Slashdot Mirror

← Back to Stories (view on slashdot.org)

Mozilla UI Spoofing Vulnerability

Posted by CowboyNeal on from the shields-up dept.

Short Circuit writes "Secunia has issued a security advisory for Mozilla and Firefox. Apparently, remote web sites can spoof the user interface using XUL. (See the Firefox proof of concept.) Of course, that won't stop me from using Firefox."

6 of 583 comments (clear)

  1. Re:This is nothing... by ceejayoz · · Score: 5, Informative

    except it has been a known issue since 1999...

  2. Bear in mind... by Aluminum+Tuesday · · Score: 5, Informative

    Bear in mind that this spoof only looks convincing if you haven't changed your Firefox toolbar at all, ie. you haven't switched to smaller icons or added/removed/moved buttons.

    It also fails to appear properly on the Macintosh.

    If someone wanted to make some kind of exploit with this, they'd want to target a specific platform and Firefox revision. (eg. 0.9 on Windows) Since Firefox is in constant development, it could well change between revisions and render these spoofs obsolete.

    I don't really see this as a Firefox vulnerability. Use any browser without a popup blocker, and you'll see a lot of popup ads pretending to be legitimate OS windows and dialogs. This is really just a variation of that.

  3. Javascript window "features" by Ianoo · · Score: 5, Informative

    The real problem here is not so much XUL, but Javascript!

    Why does the browser even allow Javascript to create popup windows without toolbars, menu bars and status bars? This has to be one of the most annoying features of any web browser, I can't for the life of me understand why anyone would think up or need such a feature.

    Without this Javascript, you couldn't turn the real menubars and toolbars off, and the problem would be much less severe since although you'd have a second set of interface controls within the browser window, the real status bar would be at the bottom, and the real menubar would be at the top.

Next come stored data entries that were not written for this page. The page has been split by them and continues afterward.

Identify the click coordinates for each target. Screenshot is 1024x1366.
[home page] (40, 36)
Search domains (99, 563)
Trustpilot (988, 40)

    Firefox already has a way to block JS from doing this and using several other of its most annoying features, and indeed I personally have these limits switched on already. Put about:config in the address bar, and change these entires to the following values (or look up how to make a user.js file on Google):

    dom.disable_window_move_resize = true
    dom.disable_window_open_feature.close = true
    dom.disable_window_open_feature.directories = true
    dom.disable_window_open_feature.location = true
    dom.disable_window_open_feature.menubar = true
    dom.disable_window_open_feature.minimizable = true
    dom.disable_window_open_feature.personalbar = true
    dom.disable_window_open_feature.resizable = true
    dom.disable_window_open_feature.scrollbars = true
    dom.disable_window_open_feature.status = true
    dom.disable_window_open_feature.titlebar = true
    dom.disable_window_open_feature.toolbar = true
    dom.disable_window_status_change = true


    Now try the example given in the summary again.

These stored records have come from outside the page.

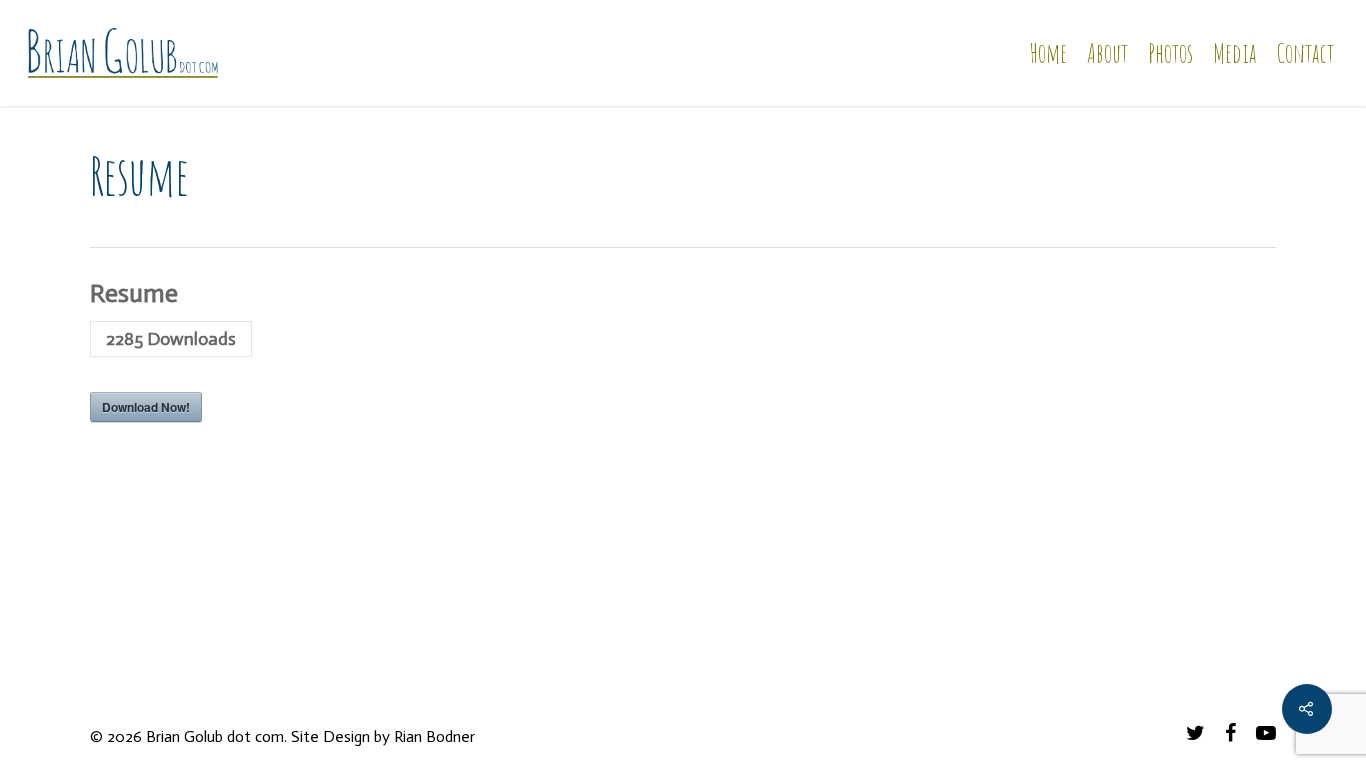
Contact (1305, 53)
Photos (1170, 53)
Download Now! (146, 407)
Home (1048, 53)
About (1107, 53)
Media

  4. too bad, Mozilla suite suckers! by frankie · · Score: 5, Informative
    We fans of the "bloated" original Mozilla are once again left in the dust by Firefox. Loading the test page results in:
    XML Parsing Error: undefined entity
    Location: http://www.nd.edu/~jsmith30/xul/test/browser.xul
    Line Number 20, Column 1:
    <window id="main-window"
    ^
    In seriousness, that's probably just an artifact of Firefox-specific XUL in the example, and could be fixed by a dedicated black hat. I agree with Lanoo, all versions of Moz should disable javascript toolbar-hiding by default.
  5. Use shit.slashdot.org :) by Anonymous Coward · · Score: 5, Informative

    Use link to get the pretty green colors back.

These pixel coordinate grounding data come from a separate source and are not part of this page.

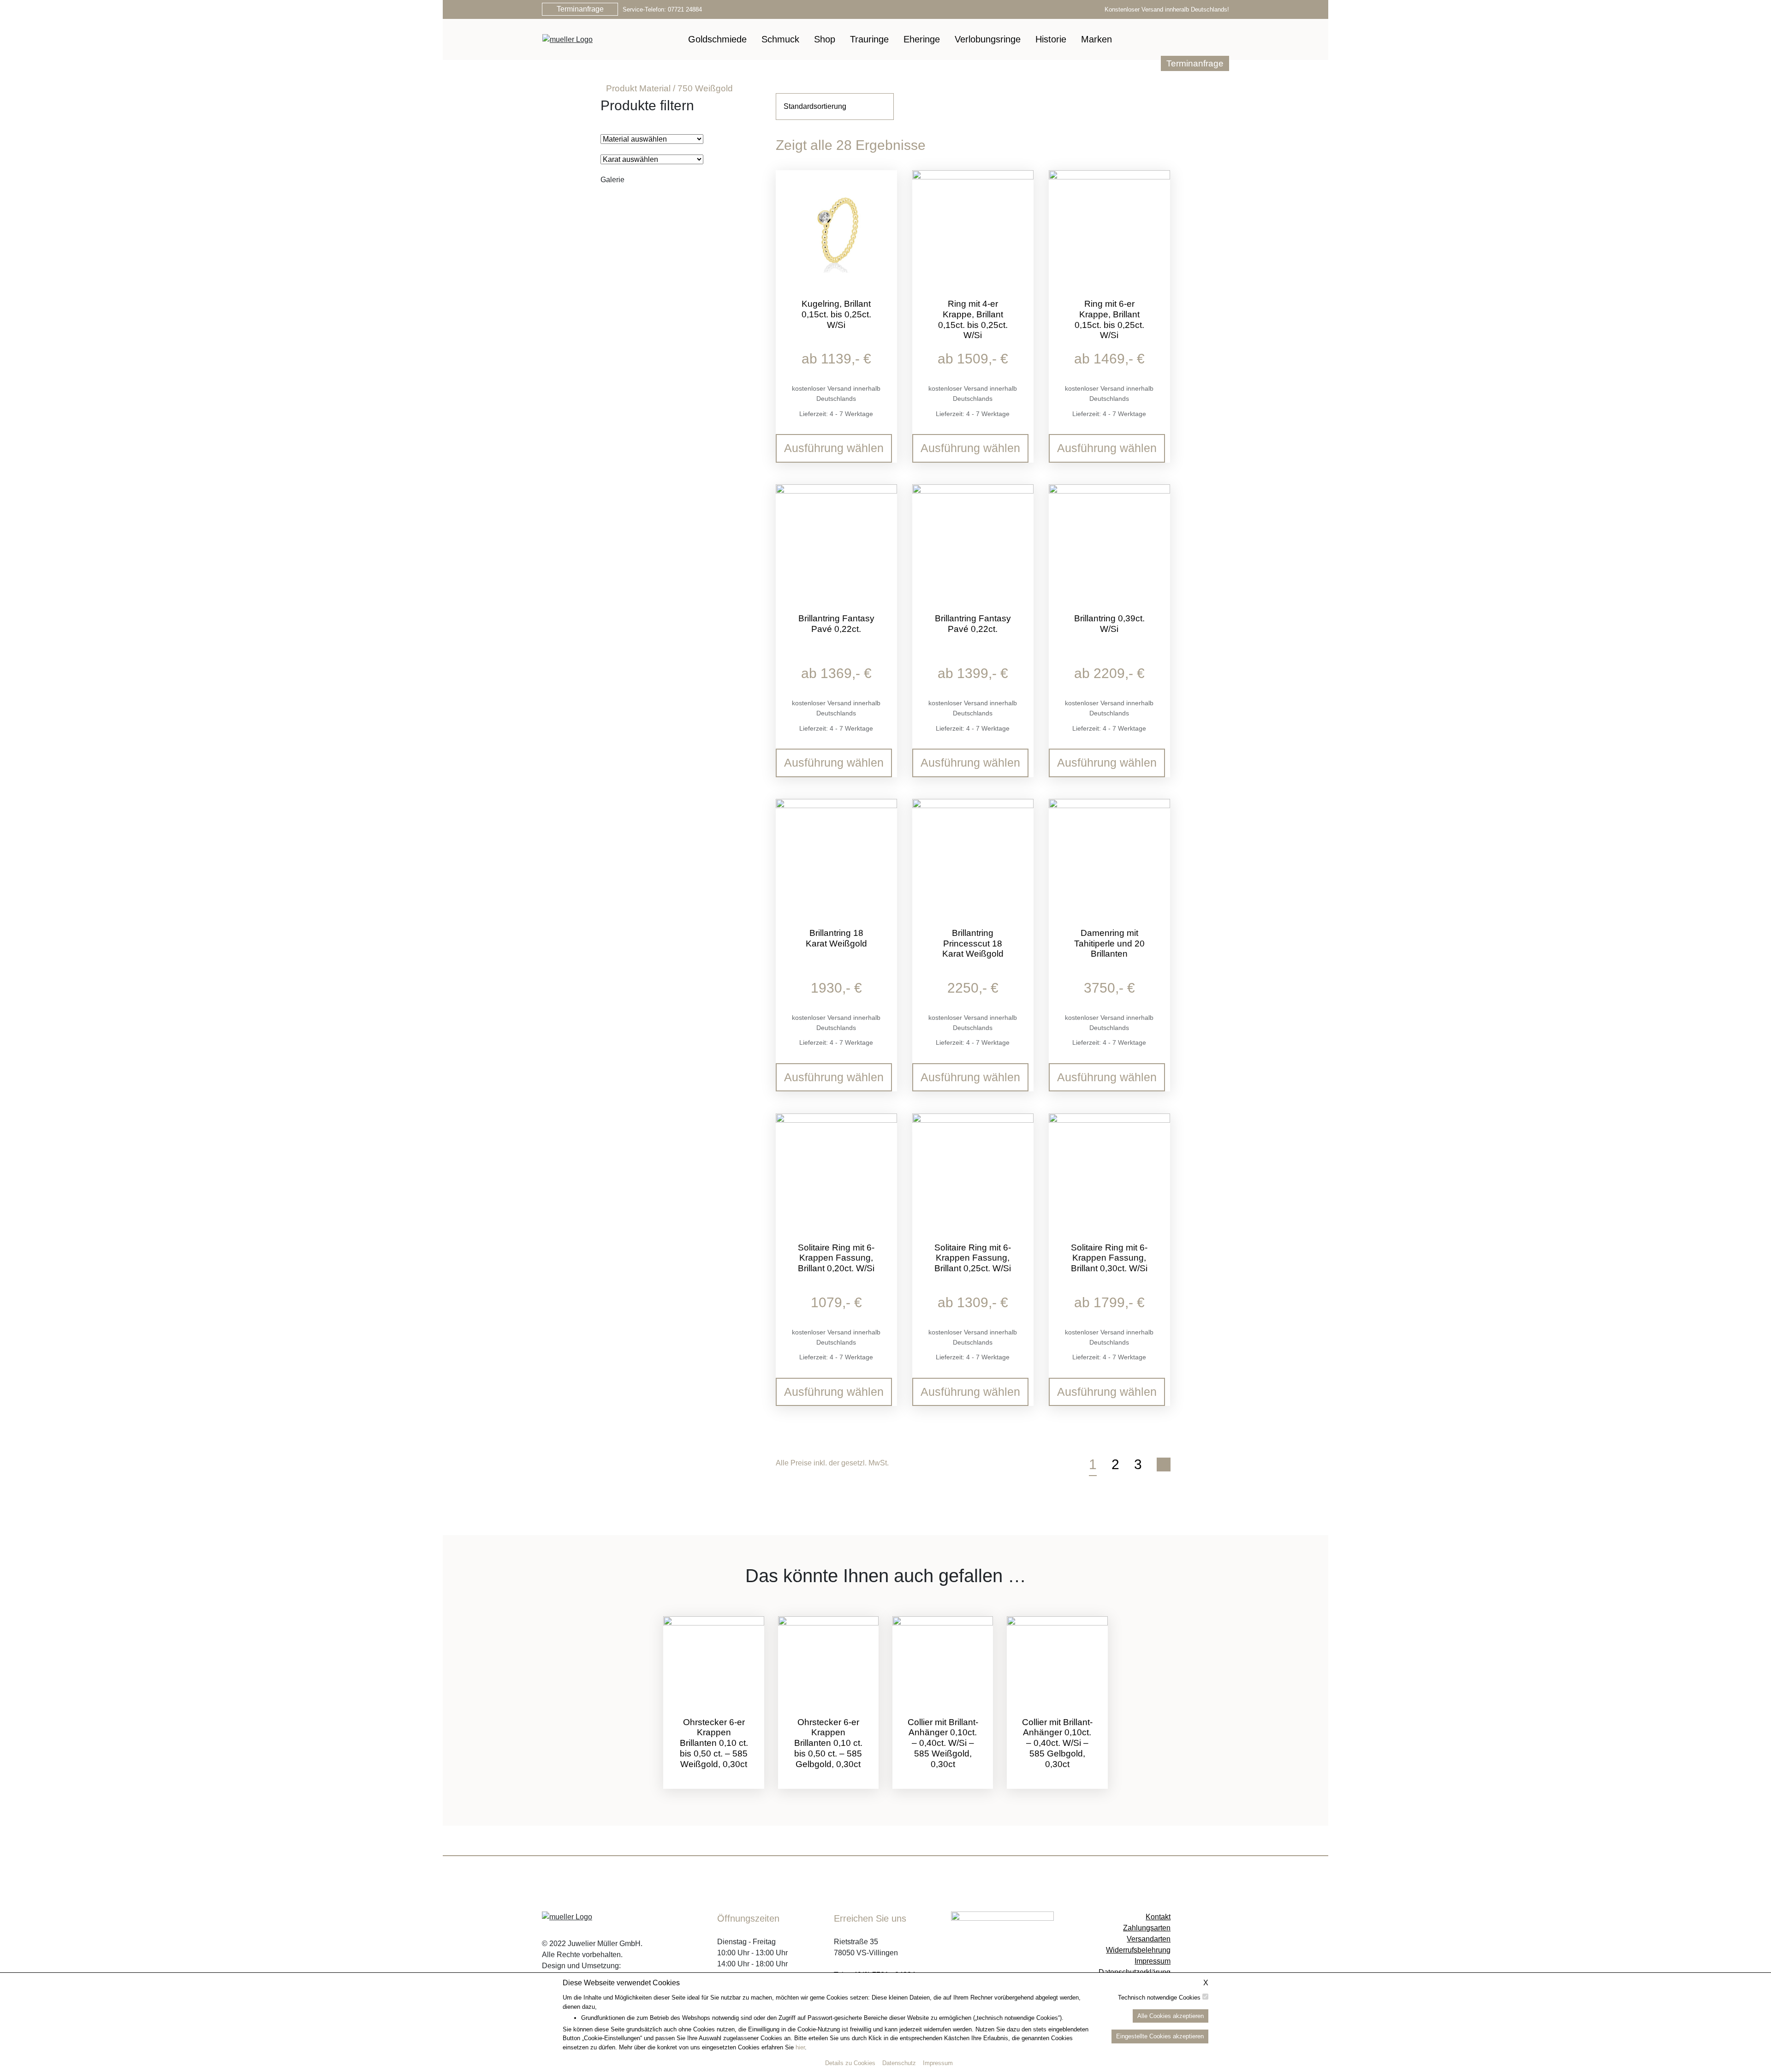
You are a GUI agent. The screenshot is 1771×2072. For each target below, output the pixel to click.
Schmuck (780, 39)
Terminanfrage (580, 9)
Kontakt (1158, 1917)
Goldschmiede (717, 39)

  6. I wasn't vulnerable! by Dwonis · · Score: 5, Informative
    I couldn't figure out why I wasn't vulnerable, until I looked in my user.js file:
    // More DOM/JavaScript options

    // Make sure all pop-up windows are resizable:
    user_pref("dom.disable_window_open_fea ture.resizable", true);

    // Make sure all pop-up windows are minimizable:
    user_pref("dom.disable_window_open_f eature.minimizable", true);

    // Always display the menu in pop-up windows:
    user_pref("dom.disable_window_open_featu re.menubar", true);

    // Always display the Navigation Toolbar in pop-up windows:
    user_pref("dom.disable_window_open_featu re.location", true);

    That didn't prevent the statusbar hack, but it made everything else *really* obvious.

    Have a look at about:config. There's a lot of useful stuff in there.